Clostridium scindens exacerbates experimental necrotizing enterocolitis via upregulation of the apical sodium-dependent bile acid transporter.

Abstract

Necrotizing enterocolitis (NEC) is the most common gastrointestinal emergency in premature infants. Evidence indicates that bile acid homeostasis is disrupted during NEC: ileal bile acid levels are elevated in animals with experimental NEC, as is expression of the apical sodium-dependent bile acid transporter (Asbt). In addition, bile acids, which are synthesized in the liver, are extensively modified by the gut microbiome, including via the conversion of primary bile acids to more cytotoxic secondary forms. We hypothesized that the addition of bile acid-modifying bacteria would increase susceptibility to NEC in a neonatal rat model of the disease. The secondary bile acid-producing species Clostridium scindens exacerbated both incidence and severity of NEC. C. scindens upregulated the bile acid transporter Asbt and increased levels of intraenterocyte bile acids. Treatment with C. scindens also altered bile acid profiles and increased hydrophobicity of the ileal intracellular bile acid pool.
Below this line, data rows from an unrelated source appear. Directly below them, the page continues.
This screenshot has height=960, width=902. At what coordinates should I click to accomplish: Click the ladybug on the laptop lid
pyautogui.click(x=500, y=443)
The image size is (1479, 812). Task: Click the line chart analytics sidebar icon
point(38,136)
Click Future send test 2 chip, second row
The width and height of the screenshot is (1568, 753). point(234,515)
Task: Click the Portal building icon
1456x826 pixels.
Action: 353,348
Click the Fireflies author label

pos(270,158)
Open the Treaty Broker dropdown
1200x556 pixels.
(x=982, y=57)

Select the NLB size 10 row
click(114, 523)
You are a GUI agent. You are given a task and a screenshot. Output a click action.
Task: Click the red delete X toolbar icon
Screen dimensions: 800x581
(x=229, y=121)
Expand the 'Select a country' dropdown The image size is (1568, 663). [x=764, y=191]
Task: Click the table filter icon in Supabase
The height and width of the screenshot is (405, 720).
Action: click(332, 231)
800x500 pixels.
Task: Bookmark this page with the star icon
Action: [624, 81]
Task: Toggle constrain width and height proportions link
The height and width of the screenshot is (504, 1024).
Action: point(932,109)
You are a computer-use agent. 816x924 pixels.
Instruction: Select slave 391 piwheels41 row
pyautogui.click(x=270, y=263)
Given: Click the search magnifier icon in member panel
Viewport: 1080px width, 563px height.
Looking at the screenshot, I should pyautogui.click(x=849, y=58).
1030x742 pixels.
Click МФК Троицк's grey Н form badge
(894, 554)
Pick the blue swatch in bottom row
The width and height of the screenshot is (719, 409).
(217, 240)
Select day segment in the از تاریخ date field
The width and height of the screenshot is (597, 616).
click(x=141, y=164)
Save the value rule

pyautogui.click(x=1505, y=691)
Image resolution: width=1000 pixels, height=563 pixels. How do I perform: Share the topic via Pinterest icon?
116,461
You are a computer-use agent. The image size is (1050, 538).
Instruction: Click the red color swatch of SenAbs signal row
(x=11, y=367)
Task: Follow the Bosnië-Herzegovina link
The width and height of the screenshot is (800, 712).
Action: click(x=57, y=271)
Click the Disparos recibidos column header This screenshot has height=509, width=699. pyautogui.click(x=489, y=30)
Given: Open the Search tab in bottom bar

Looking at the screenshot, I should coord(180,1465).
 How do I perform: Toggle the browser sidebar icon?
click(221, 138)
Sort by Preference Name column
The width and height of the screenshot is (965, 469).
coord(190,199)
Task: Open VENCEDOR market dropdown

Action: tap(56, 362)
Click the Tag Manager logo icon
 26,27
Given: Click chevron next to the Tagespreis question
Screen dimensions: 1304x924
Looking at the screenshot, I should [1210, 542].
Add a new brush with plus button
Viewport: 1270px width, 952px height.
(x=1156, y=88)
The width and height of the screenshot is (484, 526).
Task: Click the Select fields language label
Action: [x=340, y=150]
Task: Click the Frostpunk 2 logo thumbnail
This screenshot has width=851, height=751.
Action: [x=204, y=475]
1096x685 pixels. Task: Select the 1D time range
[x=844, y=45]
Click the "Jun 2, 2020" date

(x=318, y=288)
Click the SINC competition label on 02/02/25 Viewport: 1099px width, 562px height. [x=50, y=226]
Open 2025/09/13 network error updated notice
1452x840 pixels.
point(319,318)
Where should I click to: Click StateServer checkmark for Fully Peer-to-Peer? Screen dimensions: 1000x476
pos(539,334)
The ability of C. scindens to enhance NEC requires bile acids, as pharmacological sequestration of ileal bile acids protects animals from developing disease. These findings indicate that bile acid-modifying bacteria can contribute to NEC pathology and provide additional evidence for the role of bile acids in the pathophysiology of experimental NEC.NEW & NOTEWORTHY Necrotizing enterocolitis (NEC), a life-threatening gastrointestinal emergency in premature infants, is characterized by dysregulation of bile acid homeostasis. We demonstrate that administering the secondary bile acid-producing bacterium Clostridium scindens enhances NEC in a neonatal rat model of the disease. C. scindens-enhanced NEC is dependent on bile acids and driven by upregulation of the ileal bile acid transporter Asbt. This is the first report of bile acid-modifying bacteria exacerbating experimental NEC pathology.